28 DÉCEMBRE 2018 :
DANS SES VŒUX, CHARLES MICHEL SE RÉJOUIT : «ON A TENU NOS PROMESSES»

[Chronique sociale publiée dans le numéro 107 de Politique, mars 2019]

Jobs, jobs, jobs est devenu le mantra de notre Premier ministre. Charles Michel se prévaut de l’augmentation de l’emploi pendant son gouvernement. Il est pourtant bien établi que, si cette augmentation est bien réelle (5,2%), elle est moindre que celle enregistrée lors du gouvernement Di Rupo (8,6%). Alors que précédemment l’augmentation de l’emploi chez nous était nettement plus élevée que chez nos voisins (Allemagne, France, Pays-Bas), elle ne l’est plus sous le gouvernement Michel. La question de la qualité des emplois créés, emplois à temps partiel, à durée déterminée, précaires et peu rémunérés assombrit le bilan enchanté de Charles Michel.
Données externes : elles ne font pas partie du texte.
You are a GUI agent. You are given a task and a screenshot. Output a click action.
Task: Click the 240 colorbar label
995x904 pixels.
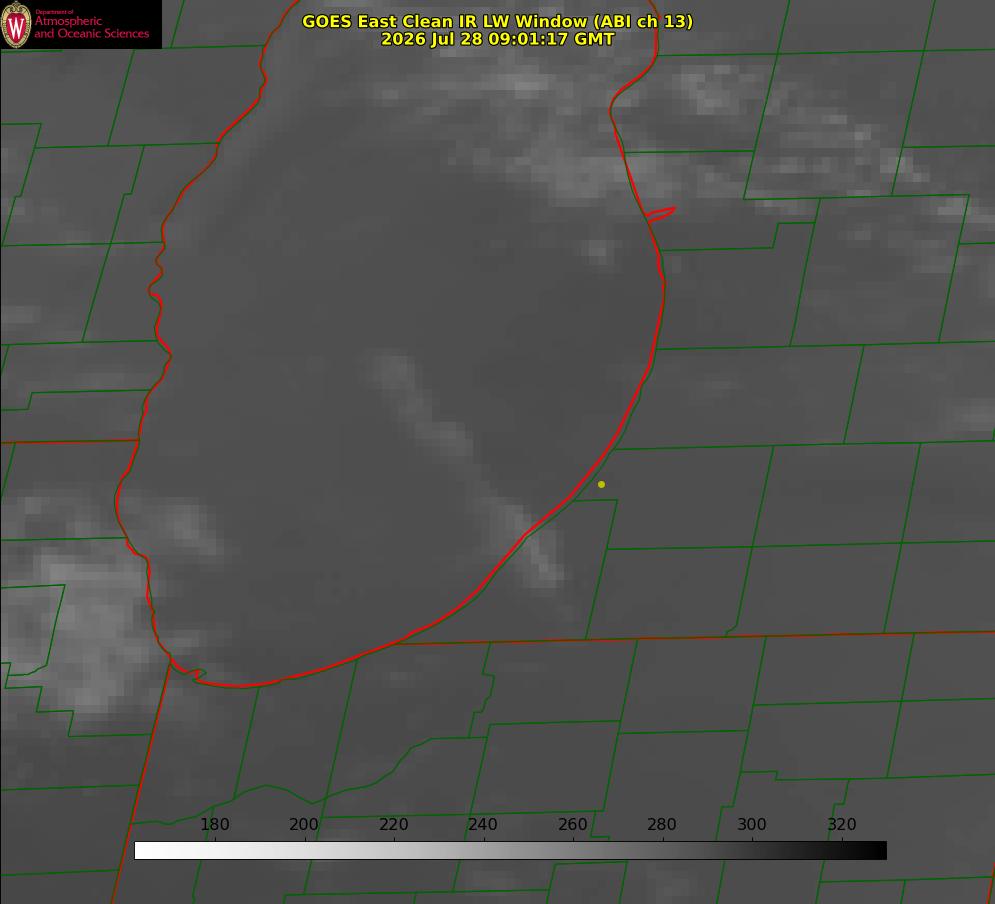[x=483, y=824]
Si nous avons perdu des emplois industriels alors que nos voisins en ont créé pendant cette dernière législature, nous avons par contre mieux fait que nos voisins dans le secteur de la construction. Fin 2017, ce secteur comptait 320.000 emplois, soit 30.000 de plus que cinq ans auparavant. Pendant cette même période cependant, le nombre d’ouvriers détachés, provenant d’autres pays de l’Union européenne, a plus que doublé, atteignant 76.000 personnes. De plus, les (faux) indépendants, au nombre de 47.000, prolifèrent dans le secteur. Le quotidien De Standaard (7 janvier 2019) a sonné l’alarme : «Moins de la moitié des personnes actives sur des chantiers en Belgique ont le statut d’ouvrier du bâtiment salarié».

Le «détachement» permet d’envoyer temporairement un travailleur dans un autre pays membre de l’UE. Celui-ci sera payé au salaire en vigueur dans le pays d’accueil mais ses cotisations sociales seront calculées au taux du pays d’origine. De plus, les procédures de contrôle complexes et portant sur deux pays s’avèrent quasi impraticables et permettent toutes sortes d’abus. La presse signale régulièrement des fraudes au détachement et mentionne « le blues des services de contrôle » face à l’impunité des patrons-voyous (Le Monde, 4 mars 2019).

La fédération flamande des PME du bâtiment Bouwunie dénonçait en conséquence, selon De Standaard, la concurrence déloyale dans le secteur du bâtiment. «Nous sommes envahis, disait son président, par les étrangers bon marché». Il désignait ainsi les travailleurs détachés et ceux exerçant une activité complémentaire défiscalisée via les 500 euros autorisée par une mesure du gouvernement.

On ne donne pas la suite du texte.